Tenis al revés

Publicado el @JuanDiegoR

La satisfacción del fraude cumplido

Peladura se llamaba el animal. Era una mula que pastaba en el campo donde los alumnos de la academia Julio Varón de Armenia solíamos trotar como forma de entrenamiento físico. Y en donde también había chivos y mucho estiércol. Cuando corríamos, por alguna razón inexplicable Peladura parecía iniciar un Big-Bang de hormonas y acto seguido nos perseguía con objetivo de copulación. El pavor con el que yo huía desarrolló en mí cierta capacidad de resistencia física porque por fortuna nunca me dejé alcanzar. Creo que alguno de mis compañeros sucumbió ante un calambre y cayó en patas de Peladura. No recuerdo bien. Pero en definitiva, los capítulos de entrenamientos fueron graciosos y cantinflescos, sobre todo uno en Pereira, años después.

Tenista al revés

Mi amigo Cristian (a quien nombro en Los alias diabólicos por su apodo Bolita) llegó a un momento en que carecía de sparrings para entrenar, porque la falta de dinero para continuar jugando causó que unos cuantos compañeros se rindieran y pasaran a mejor vida al mundo del ocio y la holgazanería. Entonces accedí a invitarlo a entrenar conmigo al Club Campestre. Allí los invitados sólo pueden ingresar dos veces al mes y un portero con ínfulas de inmortal marca rigurosamente la tarjeta de entrada. La solución en ese momento parecía muy sencilla: previendo el tema del oxígeno, parábamos 20 metros antes de la portería y el chistoso de mi amigo se tiraba en el baúl, cual bulto de papas.

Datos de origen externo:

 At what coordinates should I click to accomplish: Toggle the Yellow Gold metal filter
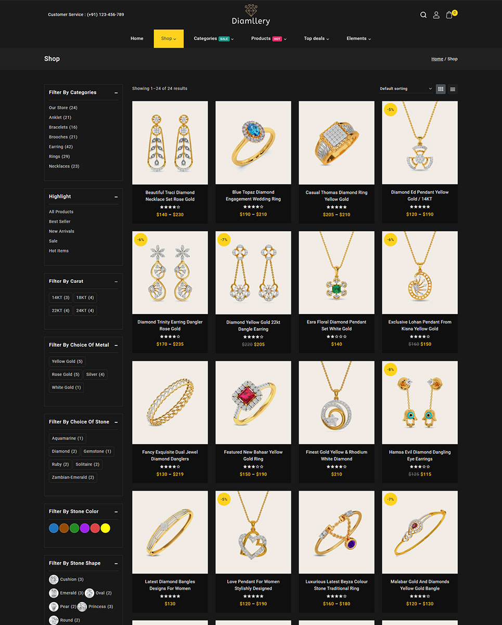(x=67, y=361)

Si el carro no tenía bandeja-la que no permite que se vea desde afuera el interior del maletero- lo cubríamos con una coraza de maletines, una toalla ocasional o con camisetas. Era lo de menos.

-Siga, Ramírez- me decía el portero Hernández, con un gesto de bienvenida con la mano.

Unos metros adelante no conteníamos la risa nerviosa, la de adolescentes impunes. En medio de una adrenalina genuina lográbamos evadir una autoridad para resolver un fin deportivo: entrenar. Qué va. A veces, sólo por pasarnos por la faja a Hernández.

Pero un día fuimos demasiado evidentes. Cometimos un error infantil: entré manejando el carro de Bolita, identificable para Hernández por las veces en que ingresábamos de manera legal. Esa vez mi amigo Jorge Suárez, invitado legítimo, iba a mi lado de copiloto. Una vez vimos de nuevo el gesto de bienvenida subestimamos al rival y sentimos la satisfacción del deber- o del fraude- cumplido. Yo sólo escuchaba “Coronamos, coronamos…”, un sonido disminuido y de ultratumba que provenía del baúl, donde se revolcaba Bolita al pasar por cada sobresalto o policía acostado. Pero no contábamos con que nos descubrieran infraganti mientras estuviera abriendo el maletero. Era Hernández, quien me había perseguido en su moto cual Renegado y me miró desafiante para soltarme este sermón colegial: “Muy bonito, Ramírez…”

Regañado por mis padres, ignorantes de mis pasos hasta que leyeron la carta que anunciaba mi suspensión de un mes del club, me convertí en un forastero en canchas ajenas durante ese lapso para poder entrenar. Y entonces cuando se cumplieron las dos entradas en otro club, un amigo me prestó su contraseña y yo estampé mi foto en lugar de la suya. “Bien pueda, Carlos”, me decían en recepción.

Nunca me descubrieron allí y empecé a pensar, por torpezas mentales de la edad, que tenía cara de Carlos. En definitiva pagué la suspensión y en realidad aprendí la lección. Eso sí, hace mucho pasó eso pero Hernández aún me sigue revisando el baúl.